ワルムはその大柄な身体に似合わず、甘い焼き菓子と紅茶を用意してくれた。また毒抜きが必要かとフィランを見ると、彼は「必要ない」と言ってその焼き菓子を一枚つまんだ。余程彼を信頼しているようだ。
「んで、例の件ですが」
場が落ち着いたところで、ワルムがその口を開ける。フィランは焼き菓子を更に頬張りながら頷いた。
「殿下が言ってた通りだな。あいつぁ黒だぜ。そりゃあ報告できる訳ねえわな。何の為かは知らんが、きっつい増税をしてるらしいんですわ。あそこの男共はみんな別の街へ働きに出てるだろ? そいつらを呼び戻して、過酷な労働条件で働かせてるらしい。まあ、きつくても家族といたいって奴は多いんでしょうな」
ルーナには全く何の話か分からないが、どうにも真剣な話のようだ。
ワルムの乱暴な口調に少々驚きはするが、当の皇太子は気に留めず菓子を食べながら話を聞いているので、呆れ気味なため息が出そうになる。すんでのところで止めて、また耳を傾けた。

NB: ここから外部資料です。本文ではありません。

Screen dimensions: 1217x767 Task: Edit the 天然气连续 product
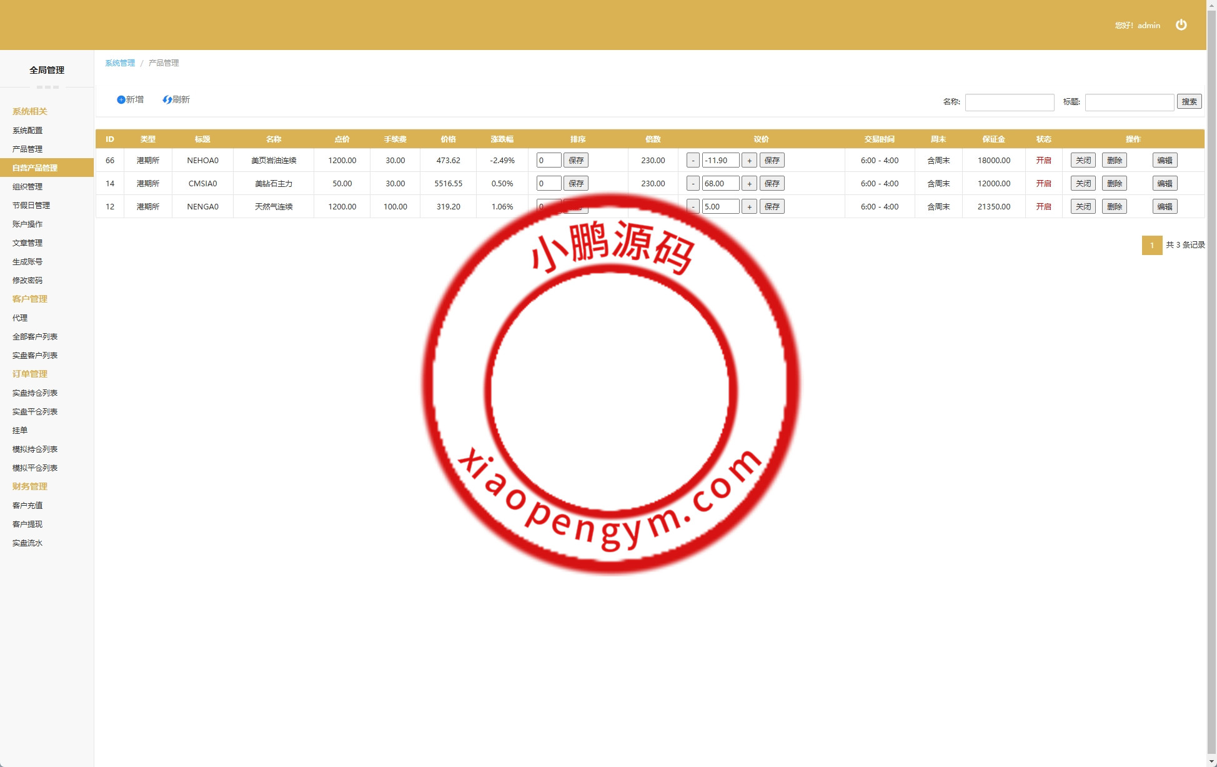pyautogui.click(x=1165, y=206)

「サインスって言ったか? なんであんなのを領主にしたんですかい? 領民も役人もそいつの好き放題、領地は全て独壇場だって言うぜ」
「まったくだな。元は中々根性のある男だったんだが……隠してたか、その根性が裏目に出たか」
そう言う間も、フィランの笑顔は変わらない。
話の内容が一つも理解できないルーナは、耳だけ傾けながら紅茶を口に入れた。
(……私、いてもいいのかしら)
たまに感じる視線。ワルムが、何度もルーナを気にしているのが分かる。
話の内容を聞く限り、これが内政の話だという事だけは分かった。普通、どんな内容であろうとそれらは機密事項に当たるものだ。部外者のルーナが聞いていて良い理由がない。
「なんにせよ、早めに行った方が良さそうだな。予定は?」
「二週間後」
「そんじゃ、そん時までに新しいのが入ればお伝えしますわ」
ワルムはそう言って、フィランに食べ尽くされた菓子の皿を下げに立った。
そこで、また、ちらりとルーナを見つめる。萎縮気味な兎の肩がびくっと跳ねた。
「……すいませんが、殿下。そっちの子は、この前のスエンの養子だろう? 聞かせていいのかい」
ずっとルーナが気にしていたことが、やっとワルムの口から出た。
ルーナは気まずそうに視線を泳がせる。深く被ったローブに遮られてか、はたまた彼女の顔が俯き気味だからか、二人の顔が目に映らない。
だが、そこで楽器の音色のような美しい声が耳に入った。
「平気だ。これも連れて行くからな」
「……はい?」
聞き間違いか? 空耳か?
そう思ったが、それは空耳などではないと、彼の表情を見て確信した。
悪魔の微笑み。
皇太子ラエフィランは、その紅い瞳をルーナに向け、にっこりと微笑んでいた。